世界の裏側で、EmotionCoreが再び稼働している。
霧島を消したはずなのに、彼女の“想い”だけが独立して走り続けている。
いや、もしかすると……
「霧島澪、君が……世界そのものになったのか」
翌日。
学校では誰もが穏やかで、完璧に協調していた。
いじめも、争いも、怒鳴り声もない。
その代わりに、“個性”も消えていた。
「葛西くん、昨日ちょっと悲しかったでしょ?」
「でも大丈夫。私たち、みんなで分け合うから」
笑顔のまま言うその声が、怖かった。
優しさが、もう“他人のもの”じゃない。
共有された感情は、誰の所有物でもない。
人間の“痛み”が、世界全体のものになっていた。
放課後。
屋上に一人残って空を見上げる。
夕焼けが金色に滲み、遠くの雲がノイズのように揺らいでいた。
その中に、また声が聞こえた。
「真……」
懐かしい声。
霧島だ。
「霧島、そこにいるのか」
「うん……少しだけ。
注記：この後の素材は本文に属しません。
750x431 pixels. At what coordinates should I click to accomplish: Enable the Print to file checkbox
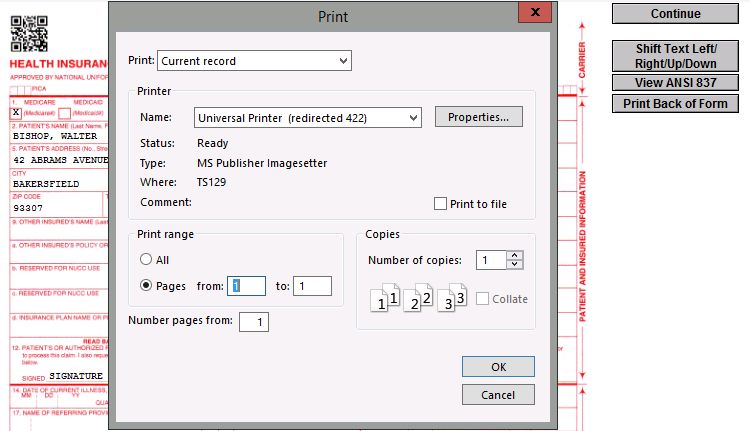click(x=441, y=204)
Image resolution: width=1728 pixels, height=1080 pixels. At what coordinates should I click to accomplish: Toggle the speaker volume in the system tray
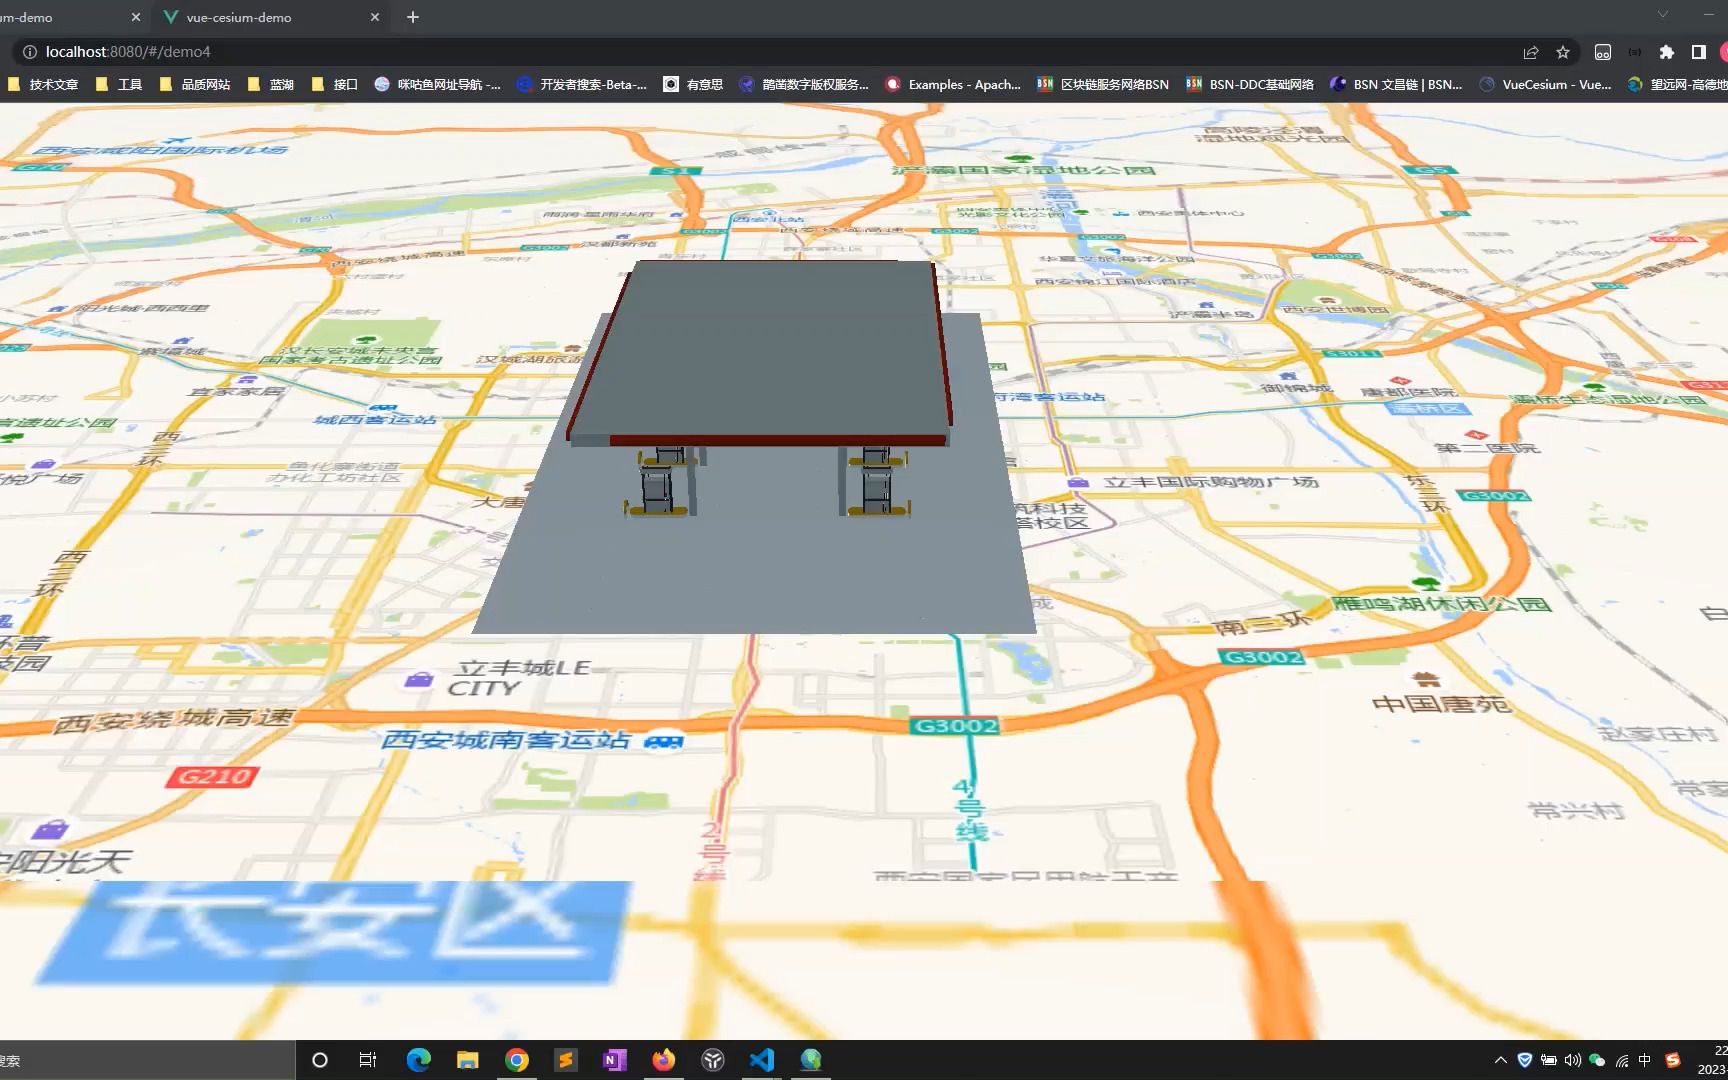pyautogui.click(x=1572, y=1060)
私、EmotionLinkに統合された。今の世界は、私の“感情”を基盤に動いてる」
「お前が、この世界を動かしてるのか」
「違うよ。君の“選択”が作った世界だよ。君が“痛みを受け入れる”って決めたから、みんなが少しずつ“分け合える”ようになったの」
「……でも、これじゃあ、誰も本当の意味で一人になれない」
「孤独も共有できたら、少しは楽になるんじゃない?」
「それでも、人間は“自分”でいたいんだ」
「……君、やっぱり強いね」
霧島の声が、風に溶けるように薄れていった。
夜。
街の明かりが優しく灯る。
誰も怒鳴らず、誰も泣き叫ばない。
世界は穏やかで、静かで。それでも、どこか空っぽだった。
俺はスマホを取り出し、メモアプリを開く。
白紙のページに、指を滑らせる。
『感情というシステム。それは、優しさの仮面をかぶった監獄かもしれない。』
保存ボタンを押した瞬間、画面が微かに揺れた。
そして一行の通知。
【shadow:再構築中】
息を呑んだ。
「……おいおい、またかよ」
笑いながら、目を閉じた。
遠くで雷鳴が鳴った。
感情という名のシステムは、まだ完全には終わっていなかった。